According to a history of Jefferson Township, Logan Co., OH on Wikipedia, “Because a large percentage of the early settlers were Quakers, the township was once home to a large number of African Americans.” It is “the location of Goshen Friends Church, the oldest church in Logan County” (http://en.wikipedia.org/wiki/Jefferson_Township,_Logan_Count...
). Alas, there is no sign of Fords in the inscriptions for Goshen Cemetery (http://logan.ohiogenealogy.info/cem/jego.html#f
). Another Web site also asserts that a “large free black community . . . migrated to Logan Co. from VA and NC” and that in 1842, one black migrant, a Soloman Day (b. 1788 in VA) donated ½ acre of land in Jefferson Township that was eventually used as a cemetery for African Americans, Day Cemetery (http://africanamericancemeteries.com/oh/daycem-aa.html
). Day Cemetery is the only specifically African-American cemetery identified in Logan County, OH on this site: http://africanamericancemeteries.com/oh/
. Alas, burials don’t seem to have begun there until the 1860s (too late for L&G’s parents), and there are no Fords among the inscriptions (or Asberrys either—supposing that the appearance of this name and the initial “A.” among her descendants might indicate that L&G’s mother could have had, and returned to, that maiden name): http://logan.ohiogenealogy.info/cem/jeda.html
. In the online inscriptions for other cemeteries in Jefferson Township, the only Fords listed have dates that are wrong for our ancestors. (At Mt. Zion Cemetery there is a Peter Ford [Co. K, 118 Ohio Inf.]; and a Pheby Jane Ford, 21 Jun 1851–20 Aug 1895 [wife of Elisha Ford]. At Tharp’s Run Cemetery there is a Ford, d 13 Sep 1878 [infant daughter of E. & P.J. Ford]; a Ford, d 11 Oct 1879 [infant son of E. & P.J. Ford]; Elisha Ford d 20 Aug 1875, ae 69y 2m 9d; and a Mary E. Ford, 1818–1893.) (No Asberrys.) There’s lots of work done on Elisha Ford, and it’s tempting to think that he’s related, but I see no evidence of it: http://www.werelate.org/wiki/Person:Elisha_Ford_%283%29
Those Fords seem thoroughly white, thoroughly ensconced in mainstream Colonial and Revolutionary culture.

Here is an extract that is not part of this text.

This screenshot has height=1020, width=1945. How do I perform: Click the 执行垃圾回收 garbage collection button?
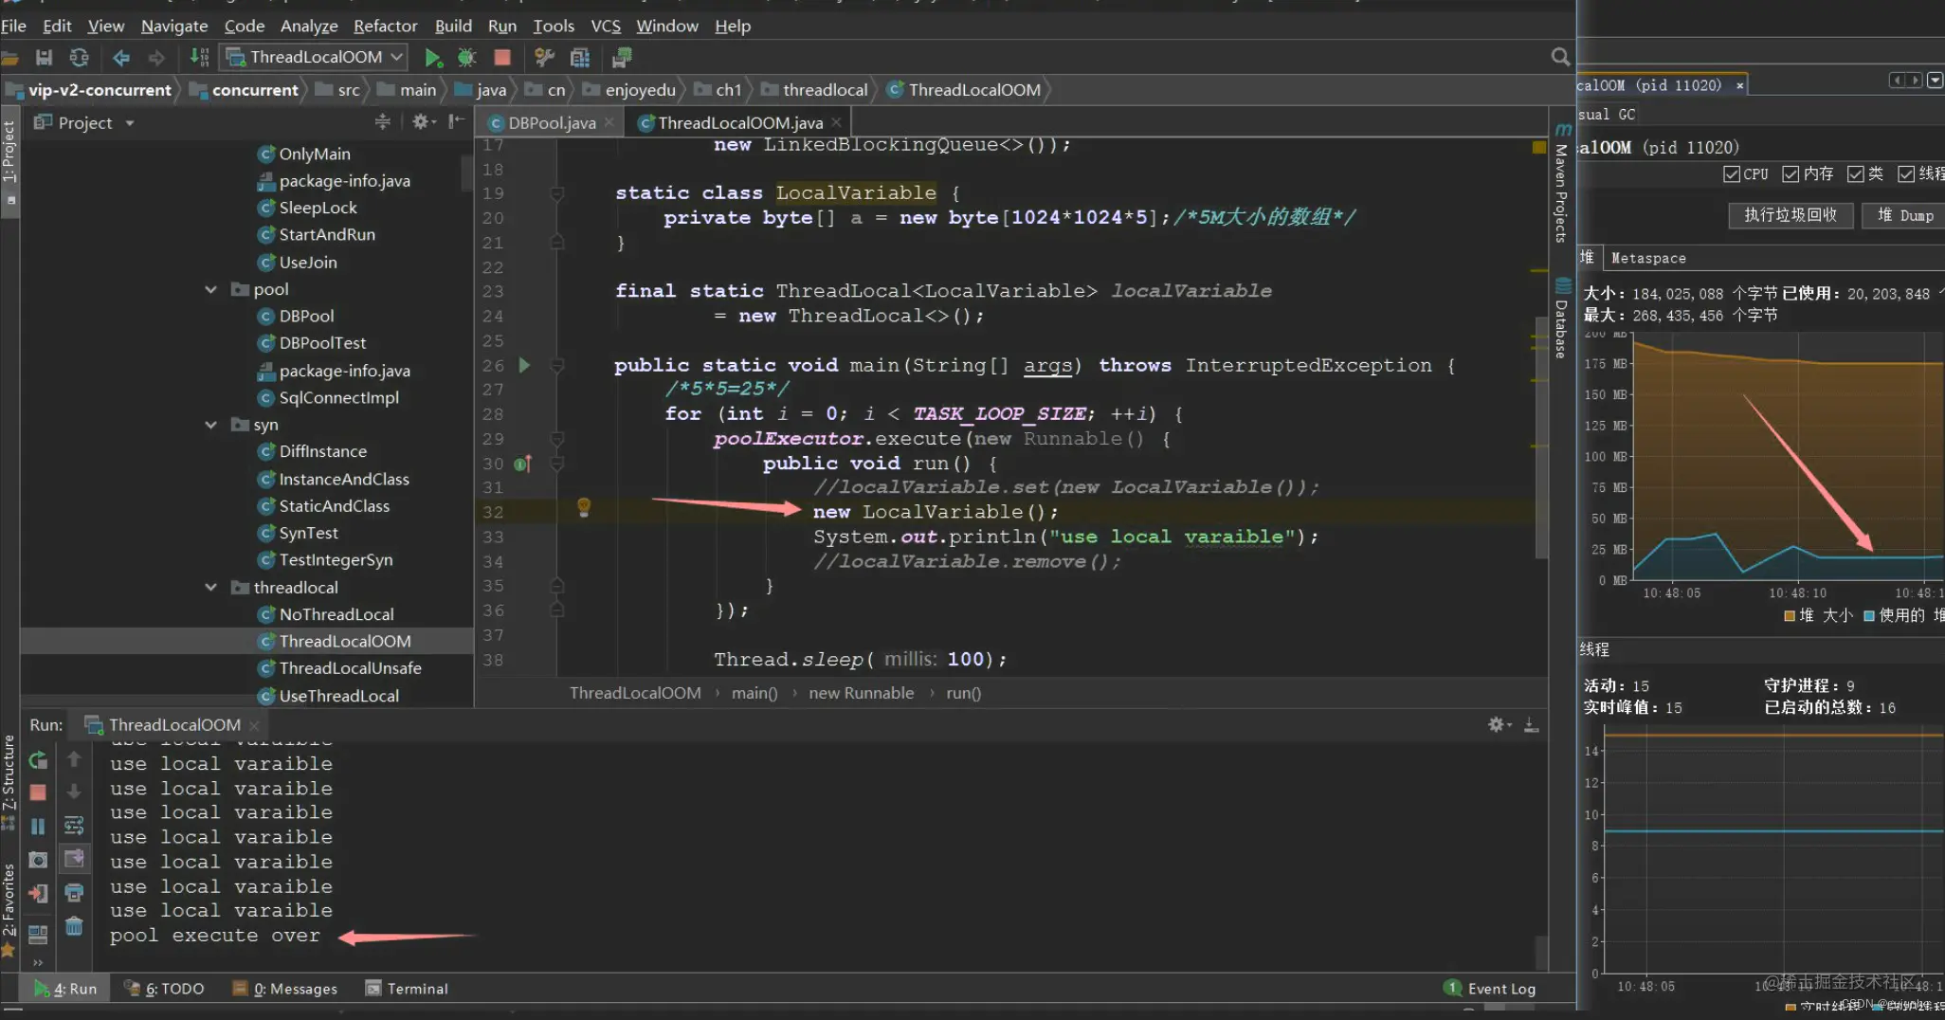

But there are other cemeteries in Jefferson Township that do not have online resources (http://logan.ohiogenealogy.info/cemje.html
). Maybe L&G’s parents are buried in one of them, along with Elizabeth A. Ford (b. 1841) and Thomas A. Ford (b. 1846), the children of Lideral and Irene Priscilla who died before 1860. Those could be on the walkabout tour.
“Ford” would be a logical enough name to adopt after leaving slavery (though our marginally literate ancestors may not have known it): “Ford is an English surname of Anglo-Saxon origin, and is one of the earliest topographical surnames still in existence. The name derives from the Old English pre 7th Century "ford", a shallow place in a river of water where men and animals could wade across” (http://en.wikipedia.org/wiki/Ford_%28surname%29
I found two unrelated instances of a freed slave adopting the name “Ford.”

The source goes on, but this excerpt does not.